Excerpted records:
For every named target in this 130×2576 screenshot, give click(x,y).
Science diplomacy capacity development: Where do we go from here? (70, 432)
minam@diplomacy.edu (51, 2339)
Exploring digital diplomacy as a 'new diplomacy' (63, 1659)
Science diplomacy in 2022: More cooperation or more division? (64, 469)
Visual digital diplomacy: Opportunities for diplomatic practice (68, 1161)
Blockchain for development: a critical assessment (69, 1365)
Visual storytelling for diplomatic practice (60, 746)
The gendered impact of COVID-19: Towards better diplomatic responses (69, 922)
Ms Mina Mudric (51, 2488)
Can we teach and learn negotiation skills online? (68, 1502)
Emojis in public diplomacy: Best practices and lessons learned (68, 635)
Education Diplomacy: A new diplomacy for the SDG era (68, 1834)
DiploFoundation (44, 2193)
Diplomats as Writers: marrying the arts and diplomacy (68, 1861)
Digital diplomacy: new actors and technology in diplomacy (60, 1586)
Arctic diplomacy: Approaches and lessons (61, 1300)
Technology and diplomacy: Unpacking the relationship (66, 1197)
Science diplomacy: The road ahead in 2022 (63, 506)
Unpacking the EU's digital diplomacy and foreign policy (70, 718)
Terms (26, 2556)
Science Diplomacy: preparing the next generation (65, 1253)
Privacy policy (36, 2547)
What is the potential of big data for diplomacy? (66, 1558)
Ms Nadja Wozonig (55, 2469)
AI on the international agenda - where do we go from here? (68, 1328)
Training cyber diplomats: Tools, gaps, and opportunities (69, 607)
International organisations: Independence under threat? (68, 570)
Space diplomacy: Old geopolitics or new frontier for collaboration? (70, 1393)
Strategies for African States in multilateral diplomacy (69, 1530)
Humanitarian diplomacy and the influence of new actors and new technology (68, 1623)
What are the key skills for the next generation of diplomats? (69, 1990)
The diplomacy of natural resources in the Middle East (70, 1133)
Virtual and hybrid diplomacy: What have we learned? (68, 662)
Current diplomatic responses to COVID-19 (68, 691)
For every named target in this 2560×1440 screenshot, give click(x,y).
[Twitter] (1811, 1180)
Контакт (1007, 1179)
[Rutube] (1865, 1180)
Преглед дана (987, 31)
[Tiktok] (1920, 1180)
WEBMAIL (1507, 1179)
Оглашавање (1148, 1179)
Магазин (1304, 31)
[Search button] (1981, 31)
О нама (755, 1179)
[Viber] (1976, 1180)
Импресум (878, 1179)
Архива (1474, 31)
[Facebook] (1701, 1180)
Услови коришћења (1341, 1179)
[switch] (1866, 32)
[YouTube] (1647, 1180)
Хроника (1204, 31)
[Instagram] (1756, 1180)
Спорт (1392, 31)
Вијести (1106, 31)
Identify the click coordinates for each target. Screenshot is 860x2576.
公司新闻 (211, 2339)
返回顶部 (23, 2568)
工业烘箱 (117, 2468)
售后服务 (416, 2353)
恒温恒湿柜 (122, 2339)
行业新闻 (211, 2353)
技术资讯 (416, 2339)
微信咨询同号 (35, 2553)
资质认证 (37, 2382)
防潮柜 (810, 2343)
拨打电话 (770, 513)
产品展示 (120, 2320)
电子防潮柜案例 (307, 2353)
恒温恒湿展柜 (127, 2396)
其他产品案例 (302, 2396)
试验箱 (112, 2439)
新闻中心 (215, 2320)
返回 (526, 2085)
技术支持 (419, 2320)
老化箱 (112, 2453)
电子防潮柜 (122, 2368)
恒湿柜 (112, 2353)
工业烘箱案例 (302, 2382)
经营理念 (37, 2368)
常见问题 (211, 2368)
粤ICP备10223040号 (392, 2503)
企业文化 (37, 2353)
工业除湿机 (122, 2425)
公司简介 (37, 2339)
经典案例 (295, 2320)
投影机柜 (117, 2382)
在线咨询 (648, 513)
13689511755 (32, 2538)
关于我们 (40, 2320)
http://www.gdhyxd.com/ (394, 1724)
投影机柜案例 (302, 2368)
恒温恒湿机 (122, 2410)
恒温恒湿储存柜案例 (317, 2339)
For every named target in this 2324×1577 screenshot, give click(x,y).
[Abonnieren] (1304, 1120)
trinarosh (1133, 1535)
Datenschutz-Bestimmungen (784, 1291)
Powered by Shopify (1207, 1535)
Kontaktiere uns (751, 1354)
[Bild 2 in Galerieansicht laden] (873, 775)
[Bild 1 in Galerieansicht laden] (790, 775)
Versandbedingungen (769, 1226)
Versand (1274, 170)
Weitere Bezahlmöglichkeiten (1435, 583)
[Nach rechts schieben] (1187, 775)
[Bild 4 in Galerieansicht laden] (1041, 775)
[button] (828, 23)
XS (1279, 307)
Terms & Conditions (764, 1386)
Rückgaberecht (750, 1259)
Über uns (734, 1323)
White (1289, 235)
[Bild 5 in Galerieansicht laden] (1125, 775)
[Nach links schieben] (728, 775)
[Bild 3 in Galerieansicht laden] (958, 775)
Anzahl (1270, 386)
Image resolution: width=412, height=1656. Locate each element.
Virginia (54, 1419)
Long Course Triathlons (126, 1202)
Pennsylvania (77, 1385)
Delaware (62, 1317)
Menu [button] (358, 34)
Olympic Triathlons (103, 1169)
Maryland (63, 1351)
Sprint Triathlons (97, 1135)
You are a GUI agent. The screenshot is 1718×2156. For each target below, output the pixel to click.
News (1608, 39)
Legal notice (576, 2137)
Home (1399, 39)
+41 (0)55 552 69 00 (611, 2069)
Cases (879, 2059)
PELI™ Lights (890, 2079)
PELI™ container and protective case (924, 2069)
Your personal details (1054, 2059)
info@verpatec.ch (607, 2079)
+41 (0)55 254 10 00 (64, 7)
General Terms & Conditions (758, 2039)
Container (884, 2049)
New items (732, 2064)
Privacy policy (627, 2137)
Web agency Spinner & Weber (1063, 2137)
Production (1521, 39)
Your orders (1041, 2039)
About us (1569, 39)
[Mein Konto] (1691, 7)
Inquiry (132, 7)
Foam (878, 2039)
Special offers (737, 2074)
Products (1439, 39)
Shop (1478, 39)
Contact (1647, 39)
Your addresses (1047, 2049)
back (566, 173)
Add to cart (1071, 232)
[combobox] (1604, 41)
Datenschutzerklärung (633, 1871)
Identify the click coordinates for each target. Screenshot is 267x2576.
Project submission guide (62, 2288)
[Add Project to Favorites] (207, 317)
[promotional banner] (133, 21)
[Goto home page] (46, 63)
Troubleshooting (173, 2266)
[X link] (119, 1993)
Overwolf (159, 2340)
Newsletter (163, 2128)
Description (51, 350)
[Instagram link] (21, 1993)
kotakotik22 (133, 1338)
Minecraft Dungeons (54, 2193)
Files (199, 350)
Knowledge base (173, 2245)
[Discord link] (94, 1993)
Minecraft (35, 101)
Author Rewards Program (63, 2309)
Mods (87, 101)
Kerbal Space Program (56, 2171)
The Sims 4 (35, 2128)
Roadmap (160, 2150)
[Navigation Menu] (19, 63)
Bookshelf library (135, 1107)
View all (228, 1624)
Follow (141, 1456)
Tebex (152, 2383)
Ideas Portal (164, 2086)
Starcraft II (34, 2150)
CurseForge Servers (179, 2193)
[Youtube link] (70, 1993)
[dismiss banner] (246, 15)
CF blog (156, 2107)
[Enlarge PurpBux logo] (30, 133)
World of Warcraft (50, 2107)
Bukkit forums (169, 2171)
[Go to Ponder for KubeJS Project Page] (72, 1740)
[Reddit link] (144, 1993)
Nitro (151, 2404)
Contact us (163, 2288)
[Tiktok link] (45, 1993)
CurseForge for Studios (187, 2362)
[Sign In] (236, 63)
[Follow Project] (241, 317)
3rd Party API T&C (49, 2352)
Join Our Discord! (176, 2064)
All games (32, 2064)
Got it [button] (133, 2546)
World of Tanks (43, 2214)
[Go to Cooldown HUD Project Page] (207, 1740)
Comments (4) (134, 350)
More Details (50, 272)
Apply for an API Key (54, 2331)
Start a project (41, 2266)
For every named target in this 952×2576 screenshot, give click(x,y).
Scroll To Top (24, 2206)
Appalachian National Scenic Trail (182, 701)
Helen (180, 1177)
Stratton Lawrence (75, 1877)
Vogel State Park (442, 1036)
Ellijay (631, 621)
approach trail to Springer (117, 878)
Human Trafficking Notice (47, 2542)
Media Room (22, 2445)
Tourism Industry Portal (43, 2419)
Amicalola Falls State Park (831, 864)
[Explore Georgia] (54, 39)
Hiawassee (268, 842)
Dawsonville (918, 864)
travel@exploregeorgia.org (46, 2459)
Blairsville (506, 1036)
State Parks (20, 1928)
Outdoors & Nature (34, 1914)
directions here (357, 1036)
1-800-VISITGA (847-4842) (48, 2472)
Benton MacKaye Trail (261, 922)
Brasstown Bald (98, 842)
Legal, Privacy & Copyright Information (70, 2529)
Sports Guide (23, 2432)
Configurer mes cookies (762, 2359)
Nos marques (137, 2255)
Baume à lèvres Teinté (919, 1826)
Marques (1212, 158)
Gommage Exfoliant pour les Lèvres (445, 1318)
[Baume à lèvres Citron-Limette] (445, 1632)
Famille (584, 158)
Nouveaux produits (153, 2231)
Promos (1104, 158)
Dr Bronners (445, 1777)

Problem to solve: Using the entries above, extract exactly the span from the line with "[Bild 4 in Galerieansicht laden] (1041, 775)" to the line with "[Instagram link] (21, 1993)", both lines included; leave out everything else.

Response for this exercise:
[Bild 4 in Galerieansicht laden] (1041, 775)
[button] (828, 23)
XS (1279, 307)
Terms & Conditions (764, 1386)
Rückgaberecht (750, 1259)
Über uns (734, 1323)
White (1289, 235)
[Bild 5 in Galerieansicht laden] (1125, 775)
[Nach links schieben] (728, 775)
[Bild 3 in Galerieansicht laden] (958, 775)
Anzahl (1270, 386)
Image resolution: width=412, height=1656. Locate each element.
Virginia (54, 1419)
Long Course Triathlons (126, 1202)
Pennsylvania (77, 1385)
Delaware (62, 1317)
Menu [button] (358, 34)
Olympic Triathlons (103, 1169)
Maryland (63, 1351)
Sprint Triathlons (97, 1135)
You are a GUI agent. The screenshot is 1718×2156. For each target below, output the pixel to click.
News (1608, 39)
Legal notice (576, 2137)
Home (1399, 39)
+41 (0)55 552 69 00 (611, 2069)
Cases (879, 2059)
PELI™ Lights (890, 2079)
PELI™ container and protective case (924, 2069)
Your personal details (1054, 2059)
info@verpatec.ch (607, 2079)
+41 (0)55 254 10 00 (64, 7)
General Terms & Conditions (758, 2039)
Container (884, 2049)
New items (732, 2064)
Privacy policy (627, 2137)
Web agency Spinner & Weber (1063, 2137)
Production (1521, 39)
Your orders (1041, 2039)
About us (1569, 39)
[Mein Konto] (1691, 7)
Inquiry (132, 7)
Foam (878, 2039)
Special offers (737, 2074)
Products (1439, 39)
Shop (1478, 39)
Contact (1647, 39)
Your addresses (1047, 2049)
back (566, 173)
Add to cart (1071, 232)
[combobox] (1604, 41)
Datenschutzerklärung (633, 1871)
Identify the click coordinates for each target. Screenshot is 267x2576.
Project submission guide (62, 2288)
[Add Project to Favorites] (207, 317)
[promotional banner] (133, 21)
[Goto home page] (46, 63)
Troubleshooting (173, 2266)
[X link] (119, 1993)
Overwolf (159, 2340)
Newsletter (163, 2128)
Description (51, 350)
[Instagram link] (21, 1993)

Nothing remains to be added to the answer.